簡易的というのはチェーンを横向きにして持ち上げる方法で、これにより伸びたチェーンは新品より大きく垂れ下がります。チェーンにとって捻る力を加えるのは決して良いことではないので、面白がって釣り竿のように長い時間垂れ下がった状態を維持するのは避けなくてはなりませんが、ピン1本ずつの摩耗は僅かでも数十リンク分重なると明確な違いとなって現れます。アジャスターで引き切って、もう使い切ったチェーンを交換する際に新品と比較すると、その差に驚くかも知れません。

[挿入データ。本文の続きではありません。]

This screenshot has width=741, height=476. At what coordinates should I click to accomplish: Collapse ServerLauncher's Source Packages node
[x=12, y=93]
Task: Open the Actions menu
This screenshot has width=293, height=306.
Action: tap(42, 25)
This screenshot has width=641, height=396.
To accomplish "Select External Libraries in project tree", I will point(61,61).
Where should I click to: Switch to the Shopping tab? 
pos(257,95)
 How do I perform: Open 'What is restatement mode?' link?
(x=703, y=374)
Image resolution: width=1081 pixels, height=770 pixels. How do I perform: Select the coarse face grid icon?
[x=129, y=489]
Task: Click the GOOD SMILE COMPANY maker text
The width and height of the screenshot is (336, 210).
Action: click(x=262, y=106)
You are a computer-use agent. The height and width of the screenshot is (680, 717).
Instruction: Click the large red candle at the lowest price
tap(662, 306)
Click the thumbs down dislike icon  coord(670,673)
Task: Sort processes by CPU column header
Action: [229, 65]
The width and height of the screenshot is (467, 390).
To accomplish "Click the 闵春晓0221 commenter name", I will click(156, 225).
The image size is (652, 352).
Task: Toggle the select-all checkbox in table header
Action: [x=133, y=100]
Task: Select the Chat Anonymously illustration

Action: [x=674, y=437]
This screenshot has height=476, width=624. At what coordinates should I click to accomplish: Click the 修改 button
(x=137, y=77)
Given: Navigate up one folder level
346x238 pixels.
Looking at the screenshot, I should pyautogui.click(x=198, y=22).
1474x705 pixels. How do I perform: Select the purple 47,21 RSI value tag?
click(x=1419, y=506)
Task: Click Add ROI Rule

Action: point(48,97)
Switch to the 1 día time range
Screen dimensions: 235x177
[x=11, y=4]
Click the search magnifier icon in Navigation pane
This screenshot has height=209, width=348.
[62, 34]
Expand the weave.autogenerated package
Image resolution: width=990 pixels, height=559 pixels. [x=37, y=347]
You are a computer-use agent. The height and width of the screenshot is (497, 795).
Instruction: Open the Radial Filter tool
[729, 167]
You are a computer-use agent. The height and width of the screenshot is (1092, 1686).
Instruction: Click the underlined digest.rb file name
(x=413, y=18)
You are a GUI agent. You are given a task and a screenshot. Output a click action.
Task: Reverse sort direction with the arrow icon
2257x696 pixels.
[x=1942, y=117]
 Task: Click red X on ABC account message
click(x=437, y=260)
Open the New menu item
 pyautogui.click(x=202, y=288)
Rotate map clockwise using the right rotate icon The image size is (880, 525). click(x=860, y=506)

- ポイント1・シールチェーンの洗浄にはゴム製のシールを傷めないクリーナーを使用する
- ポイント2・ノンシールのチェーンなら洗油やパーツクリーナーに浸して洗浄できる
チェーンルブは洗浄成分をしっかり落としてからスプレーする
洗油で濡れたままのチェーンにオイルを塗布しても定着せず流出しやすいので、ウエスで拭いたりやエアーブローで吹き飛ばしてから塗布する。飛散したオイルがホイールやタイヤに付着しないよう、チェーンの裏側に厚紙などでカバーしておくと良い。
チェーンオイルは外プレートに塗布しても意味はなく、スプレーする際はピンとブッシュの潤滑のために内外のプレートの隙間、ブッシュとローラーの隙間を狙う。ビショビショに濡れるほどスプレーしても多くが飛散してしまうので、狙いを定めて的確に塗布しよう。
ノンシールタイプのチェーンをパーツクリーナーや洗油に漬け込んで汚れを落とした後は、潤滑成分ゼロの金属状態になってしまうので、チェーンオイルをしっかり行き渡らせます。しかしこの時にも注意が必要です。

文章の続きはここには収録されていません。